Ohio is far from the edges of Earth's major tectonic plates, with the nearest ones in the Atlantic Ocean and the Caribbean Sea, the U.S. Geological Survey explains on its website. Still, there are many known faults in this region, with the federal agency noting that it is likely there are additional "smaller or deeply buried" ones that haven't been detected. While earthquakes are not unprecedented in the area, the rate of them in the past year has been unusual. That fact led Zehringer, the Ohio department head, to act late last week. "While conclusive evidence cannot link the seismic activity to the well, Zehringer has adopted an approach requiring prudence and caution regarding the site," the natural resources department said Friday in a press release, explaining its decision to shut the first well. Ben Lupo -- CEO of D&L Energy, an independent natural gas and oil exploration, production and marketing group that is affiliated with the first well that was closed -- recently told CNN affiliate WKBN that there's full cooperation with experts, though he expressed grave doubts that the injection wells were to blame for the quakes. "We have approximately 1,000 wells between Ohio and Pennsylvania and we've never had a problem ... with an earthquake or spill," Lupo said.

Dr. Won-Young Kim, one of the Columbia University experts asked by the state to examine possible connections between fracking and seismic activity, said that a problem could arise if fluid moves through the ground and affects "a weak fault, waiting to be triggered." He explained the underground waste "slowly migrates" and could cause issues miles away, adding that the danger could persist for some time as the fluid travels and seeps down toward the fault. "In my opinion, yes," the recent spate of earthquakes around Youngstown is related to a fluid-injection well, Kim stated -- though there has been no definitive determination, by the state or other authorities, indicating as much. There have been "moderately frequent" reports of earthquakes in northern Ohio since the first recorded one was reported in 1823, the federal agency noted. A 1986 tremor, measuring magnitude 4.8, caused some damage. Another in 1998 measured a 4.5 and was centered in northwest Pennsylvania. - CNN.
Meanwhile, an Ohio geologist is forecasting that more earthquakes are possible.

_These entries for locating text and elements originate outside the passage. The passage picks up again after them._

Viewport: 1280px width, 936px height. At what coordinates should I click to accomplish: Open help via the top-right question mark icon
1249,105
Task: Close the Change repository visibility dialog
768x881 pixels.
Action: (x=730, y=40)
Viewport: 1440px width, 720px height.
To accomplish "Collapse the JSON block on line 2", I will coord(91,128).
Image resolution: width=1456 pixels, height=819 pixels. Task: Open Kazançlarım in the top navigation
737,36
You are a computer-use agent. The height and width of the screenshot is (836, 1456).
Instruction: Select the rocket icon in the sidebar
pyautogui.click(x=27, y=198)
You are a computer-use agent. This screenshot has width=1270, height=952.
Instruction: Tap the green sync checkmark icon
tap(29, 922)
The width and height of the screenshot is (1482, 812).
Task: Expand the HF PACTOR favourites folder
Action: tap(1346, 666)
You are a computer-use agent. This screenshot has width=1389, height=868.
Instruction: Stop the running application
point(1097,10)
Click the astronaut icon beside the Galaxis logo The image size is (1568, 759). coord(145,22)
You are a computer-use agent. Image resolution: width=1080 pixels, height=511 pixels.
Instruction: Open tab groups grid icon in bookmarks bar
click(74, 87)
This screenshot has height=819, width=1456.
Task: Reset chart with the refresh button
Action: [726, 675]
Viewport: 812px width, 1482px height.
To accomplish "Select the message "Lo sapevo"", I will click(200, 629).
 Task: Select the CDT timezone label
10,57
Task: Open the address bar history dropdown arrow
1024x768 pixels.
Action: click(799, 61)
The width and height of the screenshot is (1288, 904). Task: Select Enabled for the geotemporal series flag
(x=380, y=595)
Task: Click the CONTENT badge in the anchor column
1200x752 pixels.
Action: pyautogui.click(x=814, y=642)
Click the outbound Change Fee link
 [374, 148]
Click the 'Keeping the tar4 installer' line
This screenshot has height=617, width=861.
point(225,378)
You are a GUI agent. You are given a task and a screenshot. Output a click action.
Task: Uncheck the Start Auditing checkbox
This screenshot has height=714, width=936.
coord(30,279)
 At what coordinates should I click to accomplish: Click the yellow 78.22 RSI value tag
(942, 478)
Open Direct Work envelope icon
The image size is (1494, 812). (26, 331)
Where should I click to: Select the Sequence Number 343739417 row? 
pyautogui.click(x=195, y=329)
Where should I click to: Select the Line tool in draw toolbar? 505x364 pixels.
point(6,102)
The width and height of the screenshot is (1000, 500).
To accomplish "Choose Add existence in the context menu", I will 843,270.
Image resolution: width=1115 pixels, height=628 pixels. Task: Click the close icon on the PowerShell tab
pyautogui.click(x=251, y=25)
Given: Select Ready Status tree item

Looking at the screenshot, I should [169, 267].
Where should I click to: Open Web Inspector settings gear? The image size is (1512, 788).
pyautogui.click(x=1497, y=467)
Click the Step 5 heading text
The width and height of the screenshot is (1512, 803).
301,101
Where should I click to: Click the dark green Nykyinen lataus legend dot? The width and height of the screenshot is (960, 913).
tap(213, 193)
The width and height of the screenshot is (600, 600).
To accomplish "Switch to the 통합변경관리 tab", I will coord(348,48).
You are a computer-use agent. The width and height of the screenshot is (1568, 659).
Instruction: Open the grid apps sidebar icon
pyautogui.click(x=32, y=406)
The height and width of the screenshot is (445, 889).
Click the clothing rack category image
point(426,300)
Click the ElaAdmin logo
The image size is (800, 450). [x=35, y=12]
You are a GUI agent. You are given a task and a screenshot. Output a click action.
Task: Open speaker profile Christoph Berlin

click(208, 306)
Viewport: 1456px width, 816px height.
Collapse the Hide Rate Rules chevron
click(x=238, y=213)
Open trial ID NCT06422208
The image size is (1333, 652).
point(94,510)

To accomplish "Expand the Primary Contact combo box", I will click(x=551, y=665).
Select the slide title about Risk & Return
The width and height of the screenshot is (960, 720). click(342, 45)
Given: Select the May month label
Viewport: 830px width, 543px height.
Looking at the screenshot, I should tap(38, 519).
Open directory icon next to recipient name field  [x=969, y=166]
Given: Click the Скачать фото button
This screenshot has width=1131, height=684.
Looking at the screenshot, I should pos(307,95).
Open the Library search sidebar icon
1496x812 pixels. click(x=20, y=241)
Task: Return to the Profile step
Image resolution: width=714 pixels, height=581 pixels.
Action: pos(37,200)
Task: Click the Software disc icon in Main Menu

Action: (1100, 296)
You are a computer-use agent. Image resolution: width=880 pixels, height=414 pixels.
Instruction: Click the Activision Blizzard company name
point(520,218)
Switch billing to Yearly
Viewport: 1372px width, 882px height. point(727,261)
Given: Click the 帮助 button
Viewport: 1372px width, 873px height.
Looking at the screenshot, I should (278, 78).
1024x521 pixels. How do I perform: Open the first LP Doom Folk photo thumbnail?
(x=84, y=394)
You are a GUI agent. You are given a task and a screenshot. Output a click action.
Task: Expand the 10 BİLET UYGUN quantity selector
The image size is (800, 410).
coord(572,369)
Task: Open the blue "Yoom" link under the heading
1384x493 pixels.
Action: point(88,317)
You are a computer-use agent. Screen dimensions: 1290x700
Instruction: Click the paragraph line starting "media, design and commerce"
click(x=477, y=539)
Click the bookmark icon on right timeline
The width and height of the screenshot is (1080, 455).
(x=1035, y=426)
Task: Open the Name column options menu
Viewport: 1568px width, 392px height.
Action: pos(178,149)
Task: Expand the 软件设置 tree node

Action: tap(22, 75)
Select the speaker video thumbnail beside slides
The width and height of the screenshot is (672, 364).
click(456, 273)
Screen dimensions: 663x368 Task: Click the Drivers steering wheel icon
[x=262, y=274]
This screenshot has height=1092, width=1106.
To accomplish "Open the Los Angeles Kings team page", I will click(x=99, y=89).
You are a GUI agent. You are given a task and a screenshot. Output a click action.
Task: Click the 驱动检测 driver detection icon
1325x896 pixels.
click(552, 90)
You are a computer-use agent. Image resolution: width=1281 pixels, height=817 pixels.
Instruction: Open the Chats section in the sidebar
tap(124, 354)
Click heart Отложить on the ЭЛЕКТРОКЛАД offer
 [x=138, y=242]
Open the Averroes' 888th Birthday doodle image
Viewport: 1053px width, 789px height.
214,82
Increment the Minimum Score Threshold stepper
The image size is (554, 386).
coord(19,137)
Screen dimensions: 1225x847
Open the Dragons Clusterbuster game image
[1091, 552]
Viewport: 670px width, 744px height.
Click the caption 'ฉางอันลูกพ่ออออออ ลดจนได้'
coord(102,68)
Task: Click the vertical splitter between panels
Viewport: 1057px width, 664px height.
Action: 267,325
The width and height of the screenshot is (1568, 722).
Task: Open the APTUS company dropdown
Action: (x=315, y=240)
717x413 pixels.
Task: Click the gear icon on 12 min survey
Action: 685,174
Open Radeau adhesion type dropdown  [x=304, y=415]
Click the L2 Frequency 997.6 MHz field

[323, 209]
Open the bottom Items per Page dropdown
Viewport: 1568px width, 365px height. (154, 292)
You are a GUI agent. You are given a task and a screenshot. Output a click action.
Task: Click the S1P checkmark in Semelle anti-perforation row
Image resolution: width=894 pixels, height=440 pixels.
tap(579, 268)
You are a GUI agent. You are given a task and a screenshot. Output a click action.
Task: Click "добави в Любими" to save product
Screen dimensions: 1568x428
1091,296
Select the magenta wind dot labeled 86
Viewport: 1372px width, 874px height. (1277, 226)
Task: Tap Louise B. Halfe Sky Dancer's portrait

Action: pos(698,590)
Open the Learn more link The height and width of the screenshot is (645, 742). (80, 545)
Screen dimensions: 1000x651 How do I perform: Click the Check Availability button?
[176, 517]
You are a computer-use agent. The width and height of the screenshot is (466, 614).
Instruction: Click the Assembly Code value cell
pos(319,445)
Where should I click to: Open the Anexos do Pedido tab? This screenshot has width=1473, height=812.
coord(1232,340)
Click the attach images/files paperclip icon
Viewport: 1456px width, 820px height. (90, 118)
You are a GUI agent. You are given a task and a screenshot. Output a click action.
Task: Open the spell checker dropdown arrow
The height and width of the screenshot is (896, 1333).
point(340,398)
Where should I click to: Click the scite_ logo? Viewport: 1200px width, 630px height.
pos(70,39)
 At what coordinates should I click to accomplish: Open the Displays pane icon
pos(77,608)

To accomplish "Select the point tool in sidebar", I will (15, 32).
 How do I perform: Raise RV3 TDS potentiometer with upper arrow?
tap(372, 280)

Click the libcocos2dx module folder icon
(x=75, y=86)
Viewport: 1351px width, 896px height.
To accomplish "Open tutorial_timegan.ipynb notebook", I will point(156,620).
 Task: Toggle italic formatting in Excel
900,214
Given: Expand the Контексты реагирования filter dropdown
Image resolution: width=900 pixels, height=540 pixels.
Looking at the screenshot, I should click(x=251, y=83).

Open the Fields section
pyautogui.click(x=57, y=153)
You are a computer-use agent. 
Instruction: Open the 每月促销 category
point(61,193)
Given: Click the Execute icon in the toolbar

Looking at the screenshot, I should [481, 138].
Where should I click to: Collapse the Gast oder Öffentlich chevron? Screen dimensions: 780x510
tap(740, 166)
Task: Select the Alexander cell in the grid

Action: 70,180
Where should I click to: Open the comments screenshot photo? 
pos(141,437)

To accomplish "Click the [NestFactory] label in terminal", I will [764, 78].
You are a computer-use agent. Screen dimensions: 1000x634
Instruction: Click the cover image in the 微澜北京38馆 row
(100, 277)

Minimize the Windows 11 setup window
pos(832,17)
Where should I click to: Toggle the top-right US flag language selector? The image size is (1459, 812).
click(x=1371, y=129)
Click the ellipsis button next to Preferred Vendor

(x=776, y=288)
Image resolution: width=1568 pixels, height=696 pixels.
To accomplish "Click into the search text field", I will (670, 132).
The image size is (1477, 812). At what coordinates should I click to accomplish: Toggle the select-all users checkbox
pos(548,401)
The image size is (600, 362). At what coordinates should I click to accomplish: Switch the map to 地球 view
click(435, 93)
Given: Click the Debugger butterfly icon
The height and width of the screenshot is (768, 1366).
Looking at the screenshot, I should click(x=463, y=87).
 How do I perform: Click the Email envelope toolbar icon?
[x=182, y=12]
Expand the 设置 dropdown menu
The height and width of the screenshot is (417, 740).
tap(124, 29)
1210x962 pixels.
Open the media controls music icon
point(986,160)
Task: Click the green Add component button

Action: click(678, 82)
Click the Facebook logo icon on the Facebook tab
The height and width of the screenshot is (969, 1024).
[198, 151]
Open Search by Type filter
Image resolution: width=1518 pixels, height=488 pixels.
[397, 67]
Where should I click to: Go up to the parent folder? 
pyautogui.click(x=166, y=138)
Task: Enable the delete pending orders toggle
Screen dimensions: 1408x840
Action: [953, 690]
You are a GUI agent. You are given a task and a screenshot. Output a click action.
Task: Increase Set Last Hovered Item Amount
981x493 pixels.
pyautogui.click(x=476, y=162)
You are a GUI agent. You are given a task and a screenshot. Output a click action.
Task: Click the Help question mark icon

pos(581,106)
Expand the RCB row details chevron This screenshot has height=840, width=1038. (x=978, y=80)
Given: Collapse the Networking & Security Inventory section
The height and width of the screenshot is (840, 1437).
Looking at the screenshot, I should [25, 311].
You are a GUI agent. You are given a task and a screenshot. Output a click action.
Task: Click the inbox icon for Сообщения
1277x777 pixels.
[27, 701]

Rich Stottlemire of Girard said the cracks in his garage weren't there before Saturday's earthquake. "It's a very aggressive crack right through the foundation." There's more just outside of his front door. "It's kind of scary, it's actually the little things that you know people need to look at," he said. Seismologists determined the epicenter of the earthquake to be less than a tenth of a mile from D & L Energy's brine fluid injection well in Youngstown, which was voluntarily shut down Friday. This earthquake marked the 11th in the Valley since March, all of them within two miles of that well. "This idea that humans injecting fluids can cause earthquakes is not new," says Dr. Ray Beiersdorfer, a professor of geology at Youngstown State University. He said it's happened in other parts of the country. "What happens is the water acts as a lubricant so they are pumping water down at about 9,000 feet, and it was working it's way down in and it wound up serving as a lubricant, which then reduced the friction and we had the earthquake. This isn't the first time. About 300 million years ago when the rocks at Mill Creek Park were deposited, it's thought that these ancient faults were activated then and now they're being reactivated today." Following Saturday's earthquake, Governor John Kasich issued a ban on all injection well operations within a five-mile radius of the Youngstown D & L well. That ban will remain in effect until O.D.N.R. can further assess the situation. We contacted the C.E.O. of D & L Energy to see if he wanted to comment. He told us he's personally meeting with O.D.N.R. officials later this week and will make a statement once he himself has more information. - WYTV.